There’s been a great deal of discussion of late as to the role of Appeals Committees in the ACBL, with some suggesting that ACs be eliminated entirely.

In an attempt to ascertain whether committees are improving rulings overall I’ve undertaken an analysis of the Toronto casebook. PDF versions of NABC casebooks are available here.

I’d have liked to rely on the Expert Panel’s rating of the decisions. I found this was not practical, in large part because the Panel’s rating includes criteria other than the correctness of the decision. In particular the Panel tends to downgrade a committee decision when they judge that an "Appeal Without Merit Warning" was merited but not assessed. Instead I have reviewed each case individually, relying on the panel’s comments and ratings to help inform my own judgement. I have not judged that an AC improved a director’s ruling unless the panel gave the AC’s ruling a higher rating, and I have not judged that an AC worsened a director’s ruling unless the panel gave the director’s ruling a higher rating.
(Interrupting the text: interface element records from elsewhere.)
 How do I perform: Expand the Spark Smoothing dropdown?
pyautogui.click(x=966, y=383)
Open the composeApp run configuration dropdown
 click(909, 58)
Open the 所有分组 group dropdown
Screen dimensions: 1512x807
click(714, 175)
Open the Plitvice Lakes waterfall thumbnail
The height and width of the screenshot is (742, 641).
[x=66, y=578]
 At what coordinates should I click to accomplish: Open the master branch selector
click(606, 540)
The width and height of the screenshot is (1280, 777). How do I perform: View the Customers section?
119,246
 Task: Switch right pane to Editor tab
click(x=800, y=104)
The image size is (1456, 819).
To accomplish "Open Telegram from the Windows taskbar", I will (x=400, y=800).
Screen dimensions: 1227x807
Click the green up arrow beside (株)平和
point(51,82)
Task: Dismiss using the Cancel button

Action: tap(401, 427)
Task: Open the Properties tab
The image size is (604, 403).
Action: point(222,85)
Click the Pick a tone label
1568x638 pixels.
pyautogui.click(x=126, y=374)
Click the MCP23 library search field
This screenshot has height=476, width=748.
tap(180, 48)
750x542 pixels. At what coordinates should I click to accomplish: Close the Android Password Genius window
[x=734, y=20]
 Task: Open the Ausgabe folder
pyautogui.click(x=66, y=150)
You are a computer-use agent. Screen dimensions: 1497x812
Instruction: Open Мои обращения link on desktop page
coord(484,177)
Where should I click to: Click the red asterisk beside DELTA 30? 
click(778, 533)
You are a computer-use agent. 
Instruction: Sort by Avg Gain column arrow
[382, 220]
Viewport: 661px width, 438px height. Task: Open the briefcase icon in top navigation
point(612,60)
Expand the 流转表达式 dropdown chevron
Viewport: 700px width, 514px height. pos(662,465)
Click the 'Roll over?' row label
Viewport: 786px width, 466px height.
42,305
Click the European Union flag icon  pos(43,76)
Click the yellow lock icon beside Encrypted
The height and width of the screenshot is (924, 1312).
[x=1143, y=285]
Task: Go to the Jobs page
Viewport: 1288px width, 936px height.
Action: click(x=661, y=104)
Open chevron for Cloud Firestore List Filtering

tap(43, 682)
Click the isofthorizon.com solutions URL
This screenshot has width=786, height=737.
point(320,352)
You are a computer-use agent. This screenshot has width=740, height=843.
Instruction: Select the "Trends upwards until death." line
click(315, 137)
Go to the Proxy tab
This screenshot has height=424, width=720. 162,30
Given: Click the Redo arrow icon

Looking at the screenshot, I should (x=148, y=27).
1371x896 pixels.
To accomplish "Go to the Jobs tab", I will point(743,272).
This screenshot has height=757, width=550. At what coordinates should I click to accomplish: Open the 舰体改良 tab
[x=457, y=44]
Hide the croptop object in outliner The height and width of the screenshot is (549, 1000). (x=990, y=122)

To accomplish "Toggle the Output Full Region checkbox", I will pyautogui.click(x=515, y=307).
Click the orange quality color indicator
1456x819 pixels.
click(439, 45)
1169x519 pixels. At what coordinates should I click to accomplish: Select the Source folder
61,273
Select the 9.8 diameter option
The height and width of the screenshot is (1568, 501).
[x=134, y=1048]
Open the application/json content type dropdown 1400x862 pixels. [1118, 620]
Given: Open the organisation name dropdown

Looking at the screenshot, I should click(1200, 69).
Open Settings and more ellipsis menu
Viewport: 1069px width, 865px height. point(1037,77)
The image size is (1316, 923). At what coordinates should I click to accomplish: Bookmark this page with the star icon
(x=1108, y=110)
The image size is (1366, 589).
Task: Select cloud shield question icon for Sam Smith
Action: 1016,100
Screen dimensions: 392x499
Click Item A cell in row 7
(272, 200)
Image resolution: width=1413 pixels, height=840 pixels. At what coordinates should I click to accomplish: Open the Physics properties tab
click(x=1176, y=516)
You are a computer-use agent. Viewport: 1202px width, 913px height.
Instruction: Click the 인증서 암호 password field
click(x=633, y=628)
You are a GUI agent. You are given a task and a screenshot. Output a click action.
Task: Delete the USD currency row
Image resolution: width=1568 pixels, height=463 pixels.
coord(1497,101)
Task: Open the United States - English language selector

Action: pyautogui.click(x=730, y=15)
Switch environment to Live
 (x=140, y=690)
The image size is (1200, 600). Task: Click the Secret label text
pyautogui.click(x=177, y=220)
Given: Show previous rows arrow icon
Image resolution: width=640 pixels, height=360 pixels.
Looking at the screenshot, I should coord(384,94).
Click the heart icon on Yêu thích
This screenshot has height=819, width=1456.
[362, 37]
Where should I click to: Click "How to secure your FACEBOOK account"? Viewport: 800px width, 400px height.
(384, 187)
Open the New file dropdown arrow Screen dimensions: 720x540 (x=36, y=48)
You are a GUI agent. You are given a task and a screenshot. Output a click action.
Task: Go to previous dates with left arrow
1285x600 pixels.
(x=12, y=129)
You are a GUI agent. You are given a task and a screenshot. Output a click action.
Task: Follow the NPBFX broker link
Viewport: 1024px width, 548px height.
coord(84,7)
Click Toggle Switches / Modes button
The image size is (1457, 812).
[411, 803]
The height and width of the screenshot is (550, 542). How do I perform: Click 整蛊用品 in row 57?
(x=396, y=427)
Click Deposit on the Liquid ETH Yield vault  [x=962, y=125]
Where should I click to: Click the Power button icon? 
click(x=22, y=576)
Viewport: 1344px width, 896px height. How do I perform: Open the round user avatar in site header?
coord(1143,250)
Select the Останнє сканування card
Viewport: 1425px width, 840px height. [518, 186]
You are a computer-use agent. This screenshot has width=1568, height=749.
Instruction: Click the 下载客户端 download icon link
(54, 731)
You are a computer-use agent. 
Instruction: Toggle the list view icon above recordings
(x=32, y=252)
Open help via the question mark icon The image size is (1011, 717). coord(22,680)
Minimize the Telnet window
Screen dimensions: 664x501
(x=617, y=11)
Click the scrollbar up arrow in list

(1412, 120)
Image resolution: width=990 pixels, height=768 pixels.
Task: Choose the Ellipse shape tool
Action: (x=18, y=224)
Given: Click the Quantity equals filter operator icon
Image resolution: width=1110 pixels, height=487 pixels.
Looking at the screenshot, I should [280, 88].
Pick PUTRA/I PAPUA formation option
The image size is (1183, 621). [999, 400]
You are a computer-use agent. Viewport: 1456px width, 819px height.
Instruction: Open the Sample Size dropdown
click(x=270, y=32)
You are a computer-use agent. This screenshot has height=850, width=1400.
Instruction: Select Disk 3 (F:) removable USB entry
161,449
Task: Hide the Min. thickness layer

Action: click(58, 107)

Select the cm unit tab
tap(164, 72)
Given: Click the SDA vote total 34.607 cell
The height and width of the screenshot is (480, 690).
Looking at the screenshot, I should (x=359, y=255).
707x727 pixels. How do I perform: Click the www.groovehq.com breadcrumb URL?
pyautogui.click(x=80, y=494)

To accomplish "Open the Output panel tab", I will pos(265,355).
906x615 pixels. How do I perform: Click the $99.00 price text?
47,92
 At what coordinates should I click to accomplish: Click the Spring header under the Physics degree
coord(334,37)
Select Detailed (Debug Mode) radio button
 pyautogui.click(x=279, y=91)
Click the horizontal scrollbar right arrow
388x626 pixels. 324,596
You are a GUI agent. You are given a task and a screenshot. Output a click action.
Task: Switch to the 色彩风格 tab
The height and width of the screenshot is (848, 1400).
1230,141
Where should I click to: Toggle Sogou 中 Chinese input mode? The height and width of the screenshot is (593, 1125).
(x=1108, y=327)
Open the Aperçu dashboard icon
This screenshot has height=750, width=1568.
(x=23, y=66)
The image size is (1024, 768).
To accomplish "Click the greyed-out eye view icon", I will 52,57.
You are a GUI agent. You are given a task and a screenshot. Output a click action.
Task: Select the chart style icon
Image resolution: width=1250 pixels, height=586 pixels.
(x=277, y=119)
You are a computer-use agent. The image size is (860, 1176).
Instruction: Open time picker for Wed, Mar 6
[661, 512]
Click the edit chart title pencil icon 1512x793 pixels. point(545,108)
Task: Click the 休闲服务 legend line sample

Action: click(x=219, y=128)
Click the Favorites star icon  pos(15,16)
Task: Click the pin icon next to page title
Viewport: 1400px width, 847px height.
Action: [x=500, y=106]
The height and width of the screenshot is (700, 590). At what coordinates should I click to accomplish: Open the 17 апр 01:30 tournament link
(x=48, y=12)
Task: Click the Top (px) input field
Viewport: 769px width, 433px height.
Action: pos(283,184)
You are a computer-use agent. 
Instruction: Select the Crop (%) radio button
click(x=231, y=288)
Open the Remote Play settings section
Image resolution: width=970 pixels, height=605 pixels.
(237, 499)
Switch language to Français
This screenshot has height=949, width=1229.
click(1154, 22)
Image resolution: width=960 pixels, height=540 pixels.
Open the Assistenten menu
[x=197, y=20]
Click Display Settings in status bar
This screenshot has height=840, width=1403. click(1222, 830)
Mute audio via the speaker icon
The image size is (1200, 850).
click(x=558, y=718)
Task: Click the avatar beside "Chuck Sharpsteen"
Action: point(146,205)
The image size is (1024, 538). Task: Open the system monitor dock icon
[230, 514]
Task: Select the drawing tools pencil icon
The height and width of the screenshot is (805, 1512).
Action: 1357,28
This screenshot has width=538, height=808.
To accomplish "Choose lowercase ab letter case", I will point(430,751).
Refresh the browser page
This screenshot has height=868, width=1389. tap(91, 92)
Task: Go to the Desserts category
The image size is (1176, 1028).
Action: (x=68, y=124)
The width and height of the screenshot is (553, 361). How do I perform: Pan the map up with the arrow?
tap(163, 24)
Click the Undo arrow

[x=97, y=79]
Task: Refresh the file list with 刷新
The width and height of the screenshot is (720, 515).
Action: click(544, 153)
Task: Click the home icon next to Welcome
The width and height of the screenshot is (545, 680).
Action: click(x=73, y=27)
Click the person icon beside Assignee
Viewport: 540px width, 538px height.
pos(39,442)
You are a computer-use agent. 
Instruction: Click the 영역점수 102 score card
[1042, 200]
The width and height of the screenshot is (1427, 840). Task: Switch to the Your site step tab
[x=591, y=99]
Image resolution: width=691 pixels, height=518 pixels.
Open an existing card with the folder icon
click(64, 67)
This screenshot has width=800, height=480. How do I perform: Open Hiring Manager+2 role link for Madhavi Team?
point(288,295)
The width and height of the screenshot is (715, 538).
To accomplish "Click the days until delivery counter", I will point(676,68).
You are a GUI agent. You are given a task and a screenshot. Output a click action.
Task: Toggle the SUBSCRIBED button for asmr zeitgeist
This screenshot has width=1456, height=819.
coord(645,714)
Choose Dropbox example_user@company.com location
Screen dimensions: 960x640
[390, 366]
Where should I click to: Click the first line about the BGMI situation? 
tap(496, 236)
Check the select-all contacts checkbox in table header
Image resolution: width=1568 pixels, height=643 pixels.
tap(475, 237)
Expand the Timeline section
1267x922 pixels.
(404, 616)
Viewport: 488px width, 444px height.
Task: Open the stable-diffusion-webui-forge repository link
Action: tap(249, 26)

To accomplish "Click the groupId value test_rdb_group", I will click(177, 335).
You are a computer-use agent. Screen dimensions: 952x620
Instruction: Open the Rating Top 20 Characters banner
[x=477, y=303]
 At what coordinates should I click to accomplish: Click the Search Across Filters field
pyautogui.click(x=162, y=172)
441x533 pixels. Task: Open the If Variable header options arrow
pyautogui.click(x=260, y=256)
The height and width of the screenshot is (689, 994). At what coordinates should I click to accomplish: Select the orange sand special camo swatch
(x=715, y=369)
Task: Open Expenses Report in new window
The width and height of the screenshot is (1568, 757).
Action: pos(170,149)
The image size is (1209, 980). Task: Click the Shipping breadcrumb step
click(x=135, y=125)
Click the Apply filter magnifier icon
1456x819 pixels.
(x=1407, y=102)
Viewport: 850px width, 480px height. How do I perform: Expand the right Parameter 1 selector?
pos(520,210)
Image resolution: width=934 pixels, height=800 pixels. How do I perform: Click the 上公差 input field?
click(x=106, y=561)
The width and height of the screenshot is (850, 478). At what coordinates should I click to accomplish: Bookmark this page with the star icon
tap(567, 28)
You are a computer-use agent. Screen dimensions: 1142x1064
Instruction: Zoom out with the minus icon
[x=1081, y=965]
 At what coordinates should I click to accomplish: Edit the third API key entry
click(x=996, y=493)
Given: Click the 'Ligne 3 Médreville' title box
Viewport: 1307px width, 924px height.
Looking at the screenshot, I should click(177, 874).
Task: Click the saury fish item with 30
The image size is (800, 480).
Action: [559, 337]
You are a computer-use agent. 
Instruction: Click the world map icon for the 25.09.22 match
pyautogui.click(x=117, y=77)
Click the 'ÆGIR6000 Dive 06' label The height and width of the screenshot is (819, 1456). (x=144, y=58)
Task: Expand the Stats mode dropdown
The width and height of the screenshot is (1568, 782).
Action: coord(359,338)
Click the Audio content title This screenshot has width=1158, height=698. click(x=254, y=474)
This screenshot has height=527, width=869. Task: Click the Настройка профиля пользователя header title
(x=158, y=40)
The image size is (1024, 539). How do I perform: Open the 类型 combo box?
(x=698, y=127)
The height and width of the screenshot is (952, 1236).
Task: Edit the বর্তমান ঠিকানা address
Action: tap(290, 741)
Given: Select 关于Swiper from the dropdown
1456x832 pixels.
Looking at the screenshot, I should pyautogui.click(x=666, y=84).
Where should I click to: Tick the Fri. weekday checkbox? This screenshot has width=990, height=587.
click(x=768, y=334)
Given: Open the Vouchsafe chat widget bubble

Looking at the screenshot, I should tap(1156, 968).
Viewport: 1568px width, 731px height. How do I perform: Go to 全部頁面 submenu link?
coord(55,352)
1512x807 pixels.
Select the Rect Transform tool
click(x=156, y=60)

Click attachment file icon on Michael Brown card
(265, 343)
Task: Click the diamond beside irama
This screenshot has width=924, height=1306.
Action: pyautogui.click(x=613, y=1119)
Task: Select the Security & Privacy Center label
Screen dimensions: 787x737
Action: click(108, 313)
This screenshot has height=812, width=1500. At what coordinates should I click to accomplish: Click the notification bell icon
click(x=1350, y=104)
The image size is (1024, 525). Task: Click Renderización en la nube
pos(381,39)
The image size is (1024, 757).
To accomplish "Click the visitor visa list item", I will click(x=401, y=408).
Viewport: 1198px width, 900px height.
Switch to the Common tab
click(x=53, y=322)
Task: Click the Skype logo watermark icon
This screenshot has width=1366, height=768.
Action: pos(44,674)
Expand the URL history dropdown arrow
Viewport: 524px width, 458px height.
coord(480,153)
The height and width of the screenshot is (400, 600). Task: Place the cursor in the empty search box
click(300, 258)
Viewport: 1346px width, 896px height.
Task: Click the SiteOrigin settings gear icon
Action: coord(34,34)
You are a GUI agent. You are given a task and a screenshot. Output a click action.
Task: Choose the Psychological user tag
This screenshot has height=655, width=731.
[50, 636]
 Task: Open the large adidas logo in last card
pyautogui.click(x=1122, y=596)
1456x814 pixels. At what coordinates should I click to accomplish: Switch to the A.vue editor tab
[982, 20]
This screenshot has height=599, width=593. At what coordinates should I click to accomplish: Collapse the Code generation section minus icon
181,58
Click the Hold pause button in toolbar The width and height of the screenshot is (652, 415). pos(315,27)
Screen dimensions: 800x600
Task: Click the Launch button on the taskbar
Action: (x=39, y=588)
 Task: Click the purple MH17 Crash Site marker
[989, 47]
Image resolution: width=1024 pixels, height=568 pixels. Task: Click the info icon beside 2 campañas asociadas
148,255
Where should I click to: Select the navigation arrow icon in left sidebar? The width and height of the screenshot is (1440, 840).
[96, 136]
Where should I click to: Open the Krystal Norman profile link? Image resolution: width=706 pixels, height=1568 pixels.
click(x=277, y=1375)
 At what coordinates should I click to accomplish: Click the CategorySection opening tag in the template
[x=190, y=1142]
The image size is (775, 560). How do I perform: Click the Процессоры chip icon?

Rich Colker summarizes the appeals in the back of each casebook. He categorizes each decision as "Good" or "Poor". I didn’t find this sufficient for my purposes for two reasons. One is that some cases are too close to call -- even were I to disagree with such a decision I would not want to call it poor. Another is that his categorizations sometimes appear arbitrary to me.

My methods are not rigorous, and I’d appreciate any suggestions as to method or as to the categorization of particular cases. I’d also love to hear whether anyone has undertaken similar analysis for other tournaments, in the ACBL or elsewhere.

Here’s what I found:

There were 73 cases in Toronto. 36 were decided by Panels, 37 by ACs. Of the 37 the AC ruled as the director did 20 times. I examined the 17 cases where the AC ruled differently than the table director.

In three cases (30, 64, 65) the screening director improved the ruling made at the table, and the AC made the same ruling as the screening director.

In one case (37) the screening director worsened the ruling made at the table -- the committee improved both rulings.

In nine cases (33, 40, 41, 42, 49, 50, 60, 63, 68) the committee improved the ruling made at the table. On one of these, case 49, the committee made what I consider to be an illegal score adjustment. The committee never the less improved on the director’s ruling.

I judged four cases (5, 35, 48, and 62) as too close to call.

What surprised me was that I found not a single case where an AC clearly worsened the director ruling. Even in the four cases I judged too close to call the expert panel rated the AC ruling higher than they rated the table ruling. While there is surely room for improvement in the ACs, it seems that in terms of quality of rulings they are doing substantially more good than harm.